----- Data
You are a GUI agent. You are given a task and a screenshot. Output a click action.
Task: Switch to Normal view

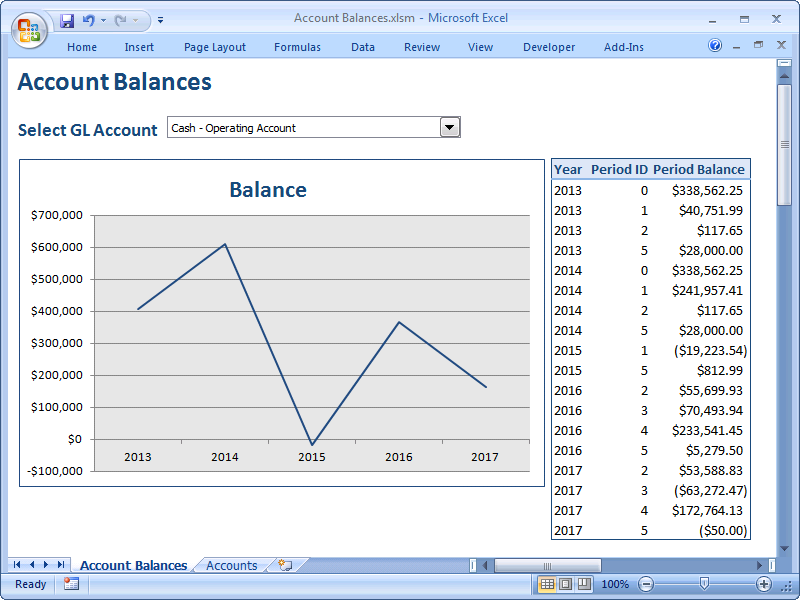[547, 584]
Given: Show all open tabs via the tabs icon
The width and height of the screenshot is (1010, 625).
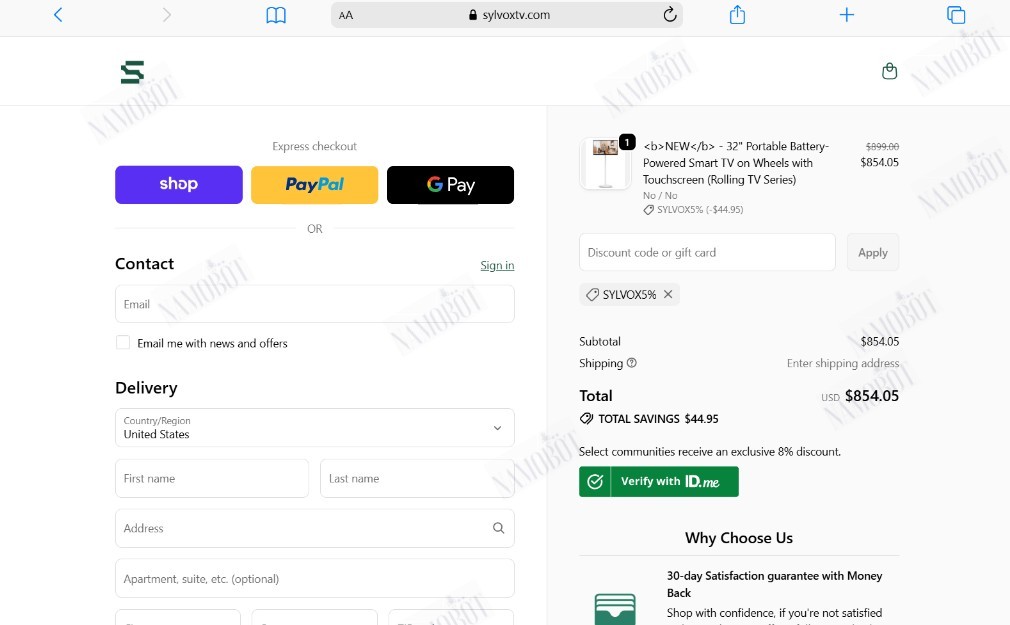Looking at the screenshot, I should (955, 15).
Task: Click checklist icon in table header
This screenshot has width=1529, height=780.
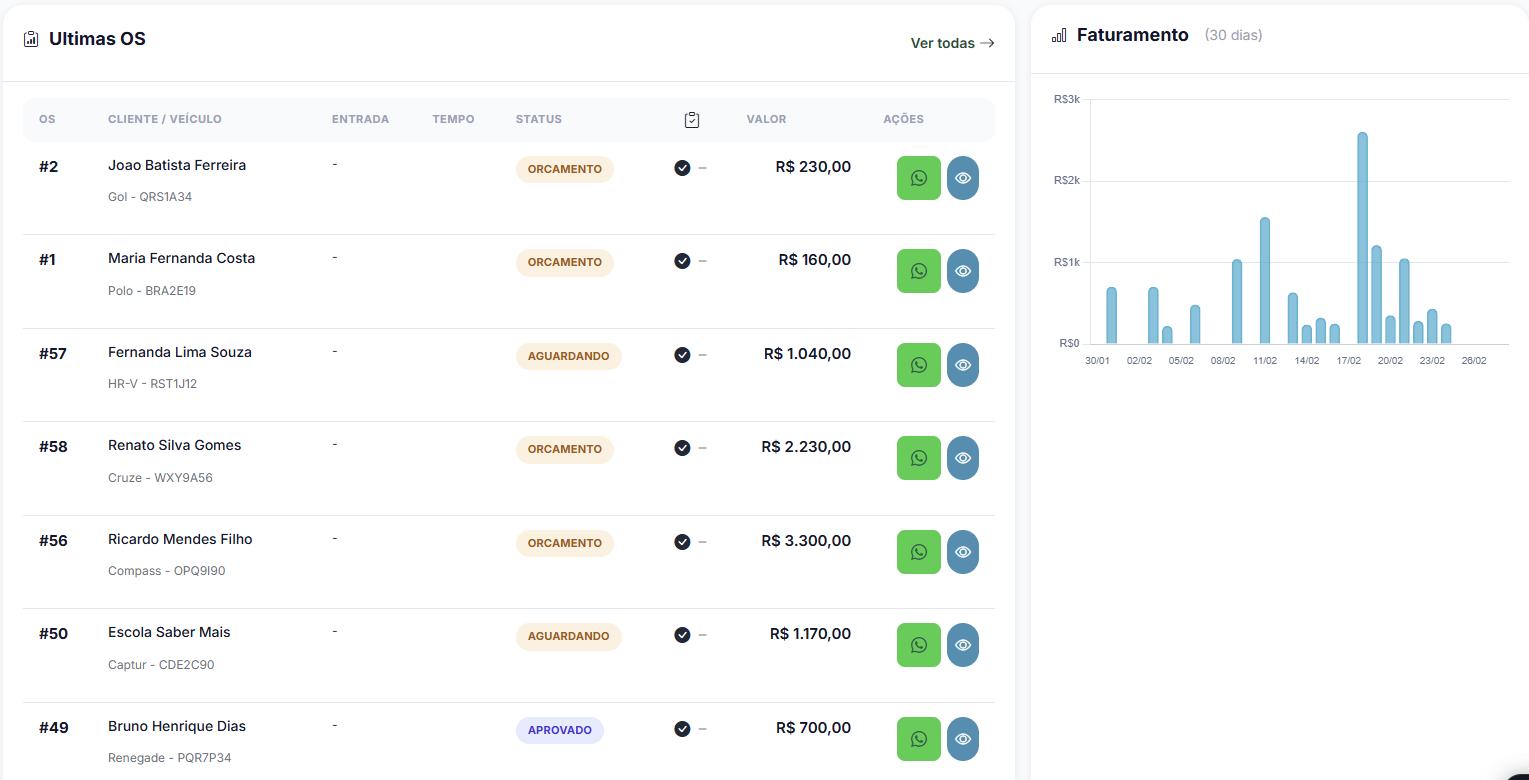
----------
Only the lines from the one holding "The width and" to the last line of the entries above should be printed, exactly as they appear and with no pictures.

Answer to the exercise
The width and height of the screenshot is (1010, 625).
Looking at the screenshot, I should (955, 15).
Task: Click checklist icon in table header
This screenshot has width=1529, height=780.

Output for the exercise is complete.